Microsofts Konsolen-Kamerasystem namens Kinect verkauft sich offenbar hervorragend. Dem Unternehmen zufolge hat man in den ersten zehn Tagen seit dem Start in den USA - in Europa gibt es das System seit dem 10. November - weltweit bereits eine Million Kinect-Systeme abgesetzt. Doch mit der Hardware, die Bewegungsspiele für die Xbox 360 ermöglicht, werden nicht nur die Dinge angestellt, die Microsoft vorgesehen hatte. Direkt nach der Markteinführung in den USA hatte ein Hardwarehersteller eine Belohnung ausgelobt: Das kleine US-Unternehmen Adafruit bot zuerst 1000, dann 2000 und schließlich 3000 Dollar für den ersten Hack, der Kinect für nicht vorgesehene Nutzungsweisen öffnen würde. Microsoft reagierte ungehalten.

"Microsoft duldet die Modifikation seiner Produkte nicht", teilte ein Unternehmenssprecher mit. In Kinect sei "eine Vielzahl von Hard- und Software-Schutzmechanismen" eingebaut, die einen Missbrauch verhindern könnten. Man arbeite "eng mit den Strafverfolgungsbehörden" zusammen, um Kinect weiterhin vor "Herumpfuscherei" zu bewahren.

Die Hardware-Befreier dieser Welt ließen sich erwartungsgemäß nicht von Microsofts Drohungen abhalten. Für Apple, Sony oder jedes andere Unternehmen, das High-Tech-Hardware herstellt, gilt das gleiche: Irgendwer findet sich immer, der die Geräte von ihren Herstellerfesseln befreit. Auch mit Nintendos Wii-Technologie stellten Entwickler schnell höchst erstaunliche Dinge an.

Bei Kinect dauerte es etwa eine Woche. Dann tauchten die ersten Demonstrationen auf, in denen die doch eigentlich als Konsolenerweiterung gedachte 3-D-Kamera plötzlich an einen PC angeschlossen wurde. Die ersten Anwendungen waren noch eher bescheiden - so brachte ein Programmierer den schwenkbaren, motorisierten Kinect-Kopf von einem Windows-PC aus dazu, brav zu nicken.



Dann aber veröffentlichte ein Entwickler namens Hector Martin eine Treibersoftware, mit der sich Kinect offenbar vollständig (wenn auch noch nicht optimal) vom Rechner aus ansteuern lässt.

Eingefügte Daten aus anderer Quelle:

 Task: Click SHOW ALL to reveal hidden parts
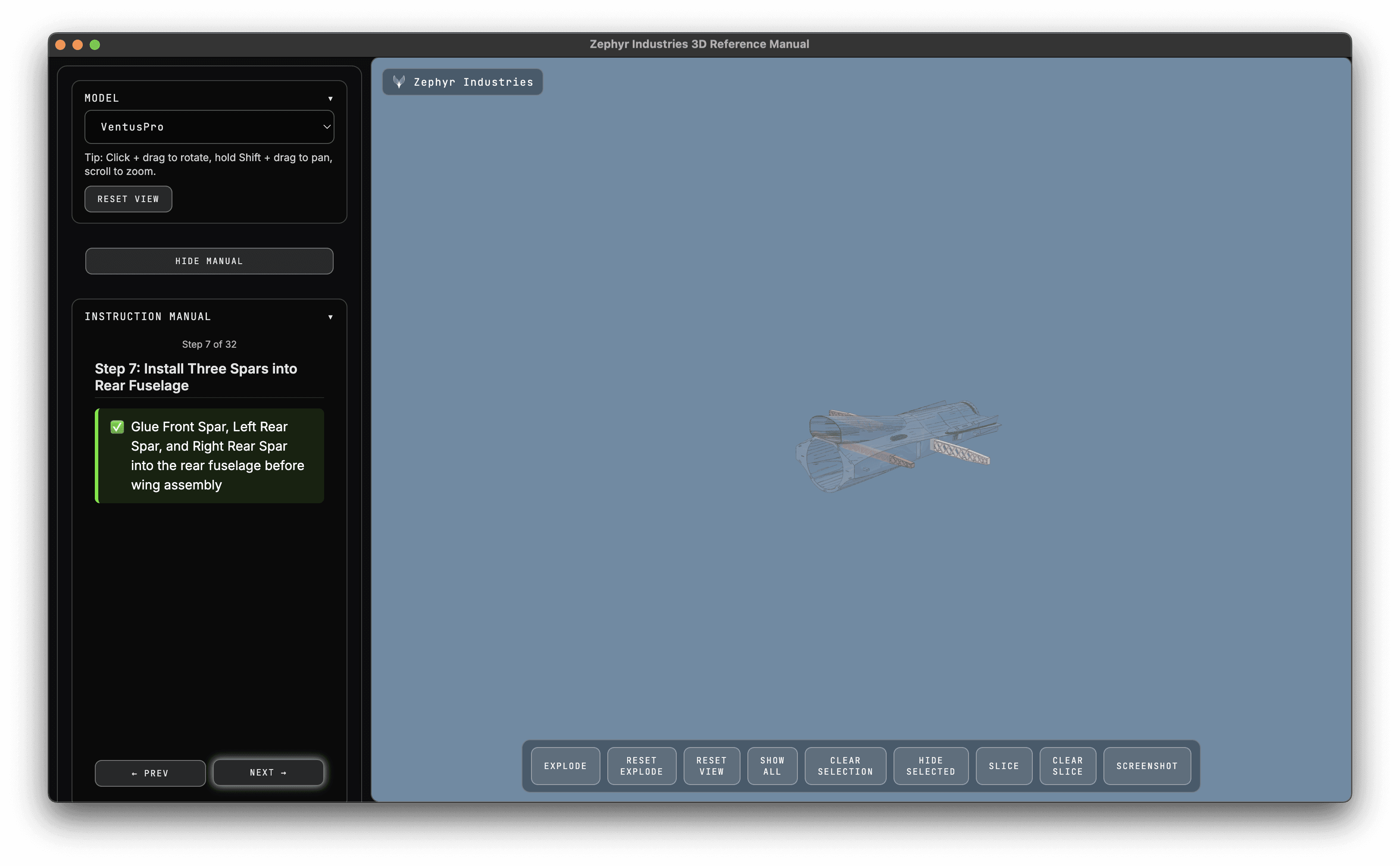[772, 766]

Was Microsoft übrigens offiziell nicht als verfolgenswerten Hack betrachtet: Die Integrität der Hard- und Software sei ja nicht berührt, es habe nur jemand Treiber entwickelt, um Kinect auch mit anderen Geräten - sprich: Computern - zu verbinden.



3-D-Simulation des Raumes, in dem man gerade sitzt
Kurz darauf erschien die erste, durchaus naheliegende Kinect-Anwendung: ein Multitouch-Interface, mit dem sich mit zwei Händen etwa Fotos drehen und vergrößern lassen.

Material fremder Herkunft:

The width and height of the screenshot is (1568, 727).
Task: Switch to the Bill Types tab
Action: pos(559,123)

An so etwas arbeitet man bei Microsoft vermutlich auch schon. Was der deutsche Softwarentwickler Oliver Kreylos an der University of California in Davis nun aus den Möglichkeiten des Kamerasystems gemacht hat, dürfte auch in Redmond den einen oder anderen überrascht haben. Zu erklären, was Kreylos da anstellt, ist nicht ganz leicht: Er nutzt die Daten, die Kinect auswirft, um ein aktuelles, dynamisches 3-D-Modell des Raumes zu errechnen, den die Kamera gerade aufnimmt. Am besten sieht man sich das im Video selbst an:



Kreylos kann mit der Maus eine virtuelle Kamera durch den 3-D-Raum fliegen lassen, den er selbst erschaffen hat. Sein Abbild sitzt gewissermaßen in einem Computermodell des Raumes, in dem er sich tatsächlich aufhält. Die Illusion bricht erst da zusammen, wo die virtuelle Kamera in Bereiche blickt, die die echte Kinect-Kamera nicht sehen kann. Deshalb ist der simulierte Oliver Kreylos nur halb vorhanden, die hintere Hälfte seines Kopfes und Körpers sind unsichtbar, Teile des Raumes verlieren sich in schwarzen Schatten.



Wie gut die Raumsimulation ist, zeigt Kreylos in einem weiteren Video, indem er den Kinect-Karton vermisst - erst real, mit einem Lineal, dann virtuell, in seinem simulierten Raum.

Und siehe da: Die in 3D simulierte Box ist genauso lang wie die echte.

Microsoft reagierte auf die phantastischen Ergebnisse, die Entwickler ohne jede Erfahrung mit Kinect innerhalb weniger Tage aus dieser jahrelang vorbereiteten Technologie herausgeholt haben, nur mit einem sehr dürren Statement: Man unterstütze die Entwicklung solcher Treiber, die Kinect unabhängig von der Konsole nutzbar machen, nicht. "Wir ermutigen unsere Kunden, Kinect für Xbox 360 in Verbindung mit der Xbox 360 zu benutzen, um die bestmögliche Erfahrung zu garantieren."

Man kann nur hoffen, dass die Personalabteilung des Unternehmens, noch bevor diese Pressemitteilung veröffentlicht wurde, andere Briefe an Kreylos und die anderen Kinect-Hacker verschickt hat: Einladungen zum Vorstellungsgespräch.